Income also increased from the level set during the previous year as in-person experiences at the cellar door in Kent (known as “The Nest”) facilitated direct-to-consumer sales. Wine tourism also became a possibility again after travel restrictions within England were lifted with the end of lockdown.

English sparkling is becoming the celebratory drink of choice in much of the UK, with the recent Jubilee serving as an appropriate occasion to pop open a bottle. However, the thirst for English wine isn’t just growing domestically – Gusbourne distributes to 25 countries and reports that international sales grew by 23% last year.

Gusbourne CEO and chief winemaker Charlie Holland said: “These results allow us to look confidently into the future as we further develop the Gusbourne brand’s premium status and market positioning, invest in further growth of sales in the UK and internationally and continue to innovate across all areas, including planned new product development in respect of Gusbourne’s vintage premium wines.”

Though the company is known for its traditional method, vintage sparkling wines, the 60 hectares of vineyard in Appledore, Kent and 30 hectares next to the Goodwood Estate in West Sussex also produce Pinot Noir and Chardonnay for still wines.

Gusbourne is among the producers to argue that the south of England, largely due to growing wine tourism, has the potential to become “the Napa of the UK”.

__Data listing__.
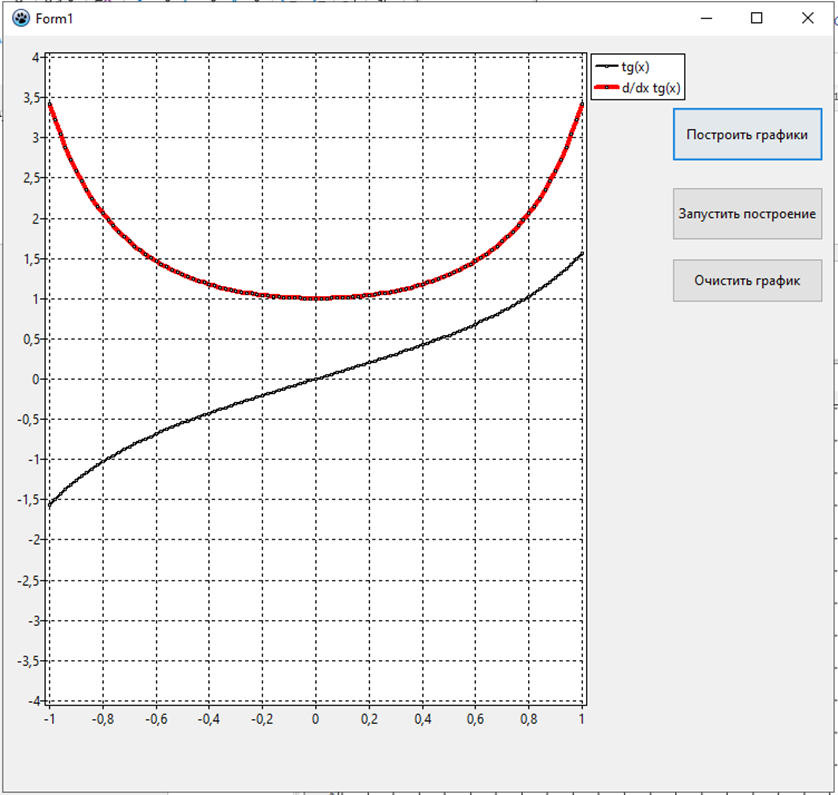The image size is (838, 795).
Task: Minimize the Form1 window
Action: [x=706, y=18]
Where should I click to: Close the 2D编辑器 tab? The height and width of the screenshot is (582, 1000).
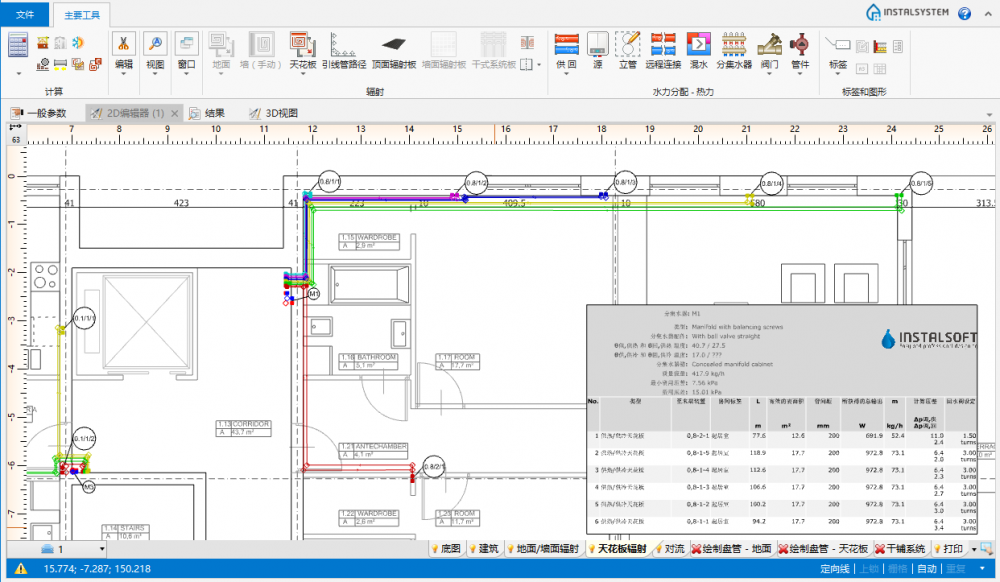pos(174,113)
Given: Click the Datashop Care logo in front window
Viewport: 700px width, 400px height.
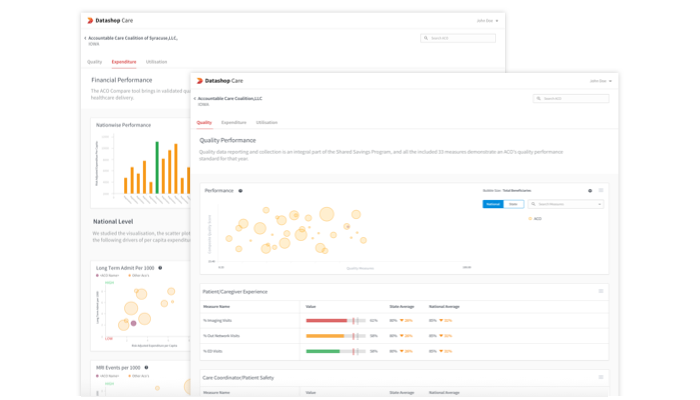Looking at the screenshot, I should pyautogui.click(x=219, y=80).
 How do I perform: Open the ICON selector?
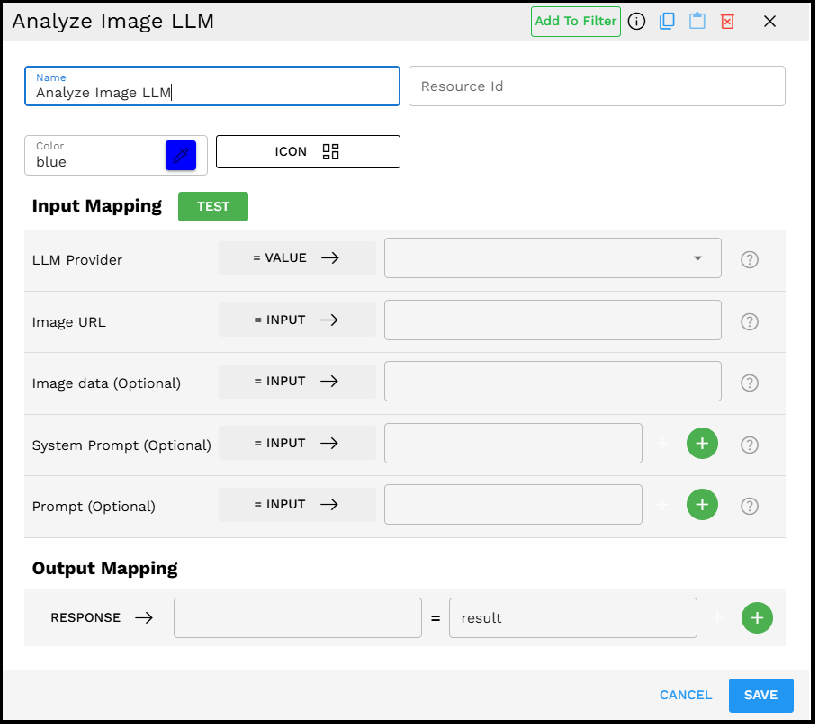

__Stated goal 1__. Which figures does the wine text give, and what does each one measure?
__Stated goal 2__. Can you rewrite the entries with "height" replaced by "vertical extent" and nothing else changed? Leave the pictures out.

__Problem solution 1__.
- 25: the number of countries Gusbourne distributes to
- 23%: the growth in Gusbourne's international sales last year
- 60 hectares: the vineyard area in Appledore, Kent
- 30 hectares: the vineyard area next to the Goodwood Estate in West Sussex

__Problem solution 2__.
The image size is (838, 795).
Task: Minimize the Form1 window
Action: [x=706, y=18]
Where should I click to: Close the 2D编辑器 tab? The vertical extent and width of the screenshot is (582, 1000).
pos(174,113)
Given: Click the Datashop Care logo in front window
Viewport: 700px width, 400px vertical extent.
Looking at the screenshot, I should pyautogui.click(x=219, y=80).
 How do I perform: Open the ICON selector?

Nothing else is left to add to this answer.